[RECORD EXTRACTS start]
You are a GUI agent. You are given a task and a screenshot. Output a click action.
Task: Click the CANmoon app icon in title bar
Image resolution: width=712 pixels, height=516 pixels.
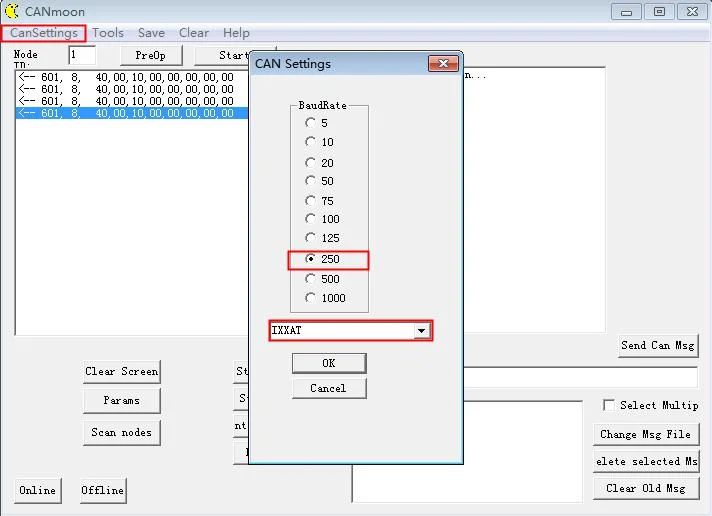click(11, 11)
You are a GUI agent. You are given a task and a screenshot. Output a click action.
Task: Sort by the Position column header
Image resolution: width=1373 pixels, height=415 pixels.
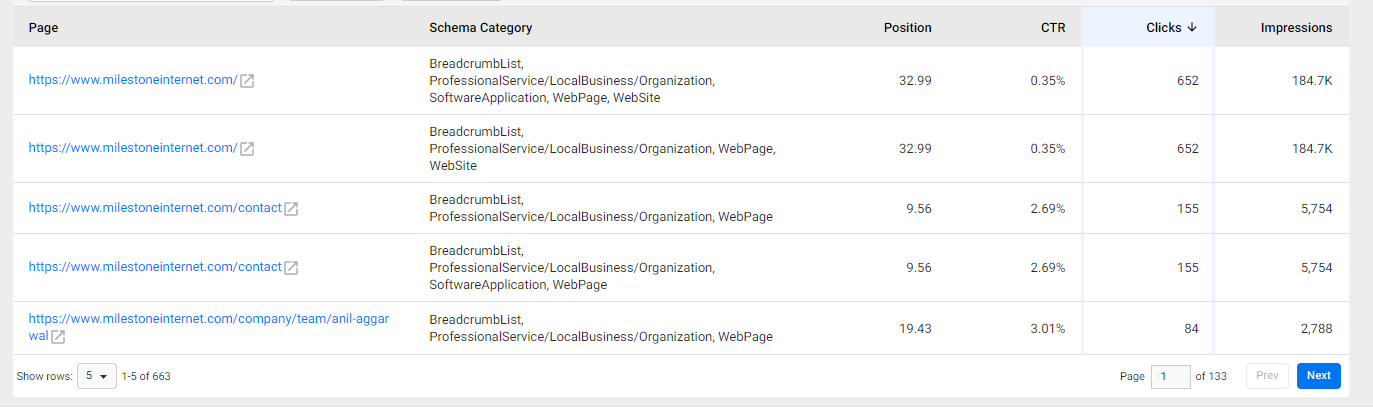(907, 28)
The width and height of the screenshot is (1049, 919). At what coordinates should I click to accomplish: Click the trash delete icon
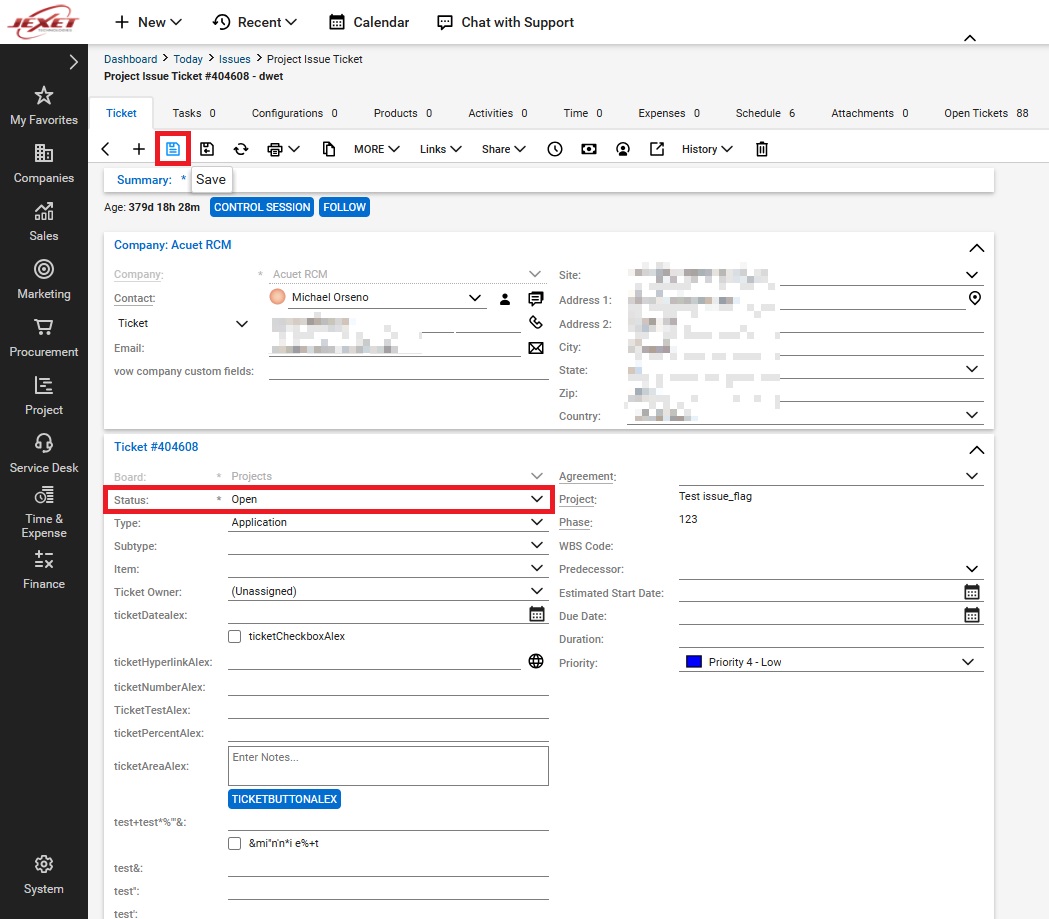(x=762, y=149)
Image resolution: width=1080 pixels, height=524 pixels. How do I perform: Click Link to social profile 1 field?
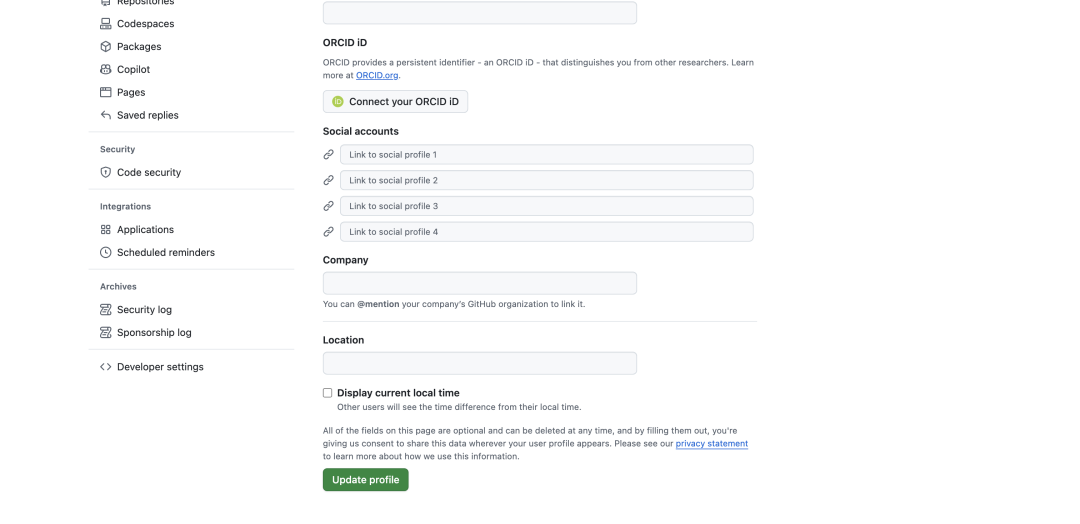click(x=547, y=154)
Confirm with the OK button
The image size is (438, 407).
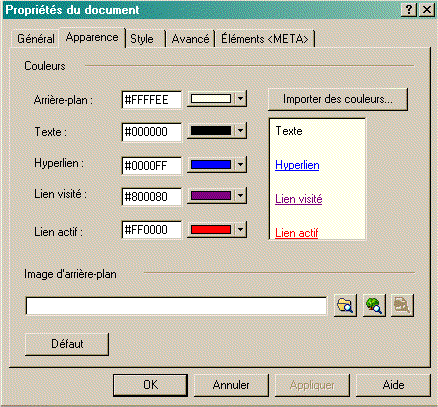[150, 385]
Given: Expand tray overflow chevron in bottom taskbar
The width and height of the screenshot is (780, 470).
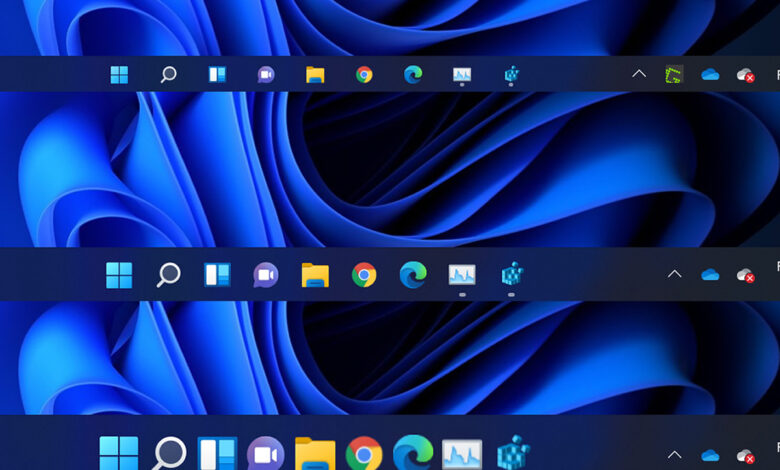Looking at the screenshot, I should 674,455.
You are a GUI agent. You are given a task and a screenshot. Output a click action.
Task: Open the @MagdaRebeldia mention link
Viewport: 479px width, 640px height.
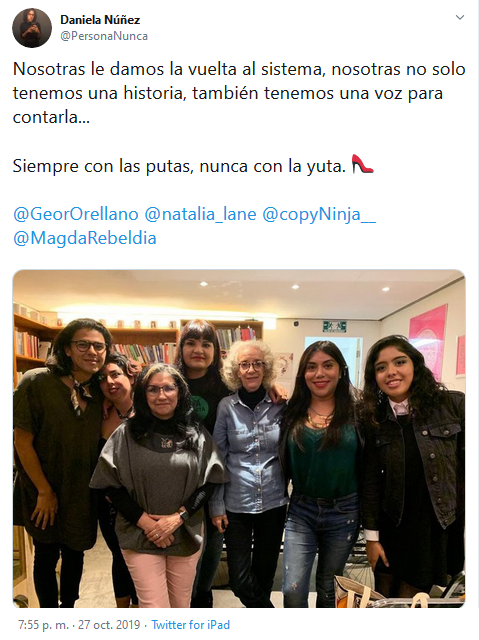click(85, 238)
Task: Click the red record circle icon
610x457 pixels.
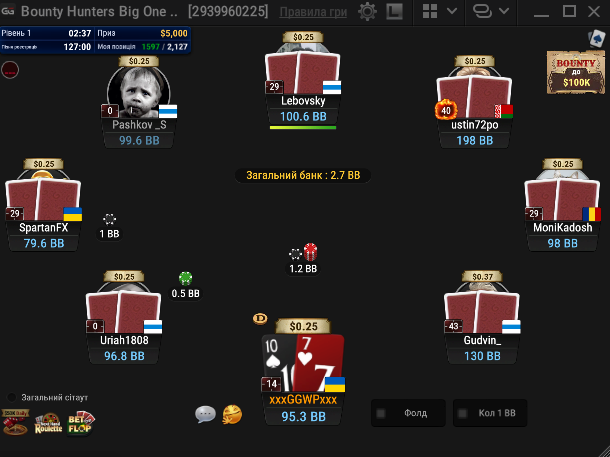Action: tap(10, 70)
[RECORD EXTRACTS end]
**TASK BRIEF**:
Can you lay out the lines above as a Markdown table with two columns, Row for the number and Line for the line, skipping blank lines and leaving the pictures out?

**FULL ANSWER**:
| Row | Line |
|---|---|
| 1 | You are a GUI agent. You are given a task and a screenshot. Output a click action. |
| 2 | Task: Click the CANmoon app icon in title bar |
| 3 | Image resolution: width=712 pixels, height=516 pixels. |
| 4 | click(11, 11) |
| 5 | You are a GUI agent. You are given a task and a screenshot. Output a click action. |
| 6 | Task: Sort by the Position column header |
| 7 | Image resolution: width=1373 pixels, height=415 pixels. |
| 8 | (907, 28) |
| 9 | The width and height of the screenshot is (1049, 919). At what coordinates should I click to accomplish: Click the trash delete icon |
| 10 | (x=762, y=149) |
| 11 | Image resolution: width=1080 pixels, height=524 pixels. How do I perform: Click Link to social profile 1 field? |
| 12 | click(x=547, y=154) |
| 13 | Confirm with the OK button |
| 14 | The image size is (438, 407). |
| 15 | [150, 385] |
| 16 | Given: Expand tray overflow chevron in bottom taskbar |
| 17 | The width and height of the screenshot is (780, 470). |
| 18 | Looking at the screenshot, I should 674,455. |
| 19 | You are a GUI agent. You are given a task and a screenshot. Output a click action. |
| 20 | Task: Open the @MagdaRebeldia mention link |
| 21 | Viewport: 479px width, 640px height. |
| 22 | click(85, 238) |
| 23 | Task: Click the red record circle icon |
| 24 | 610x457 pixels. |
| 25 | Action: tap(10, 70) |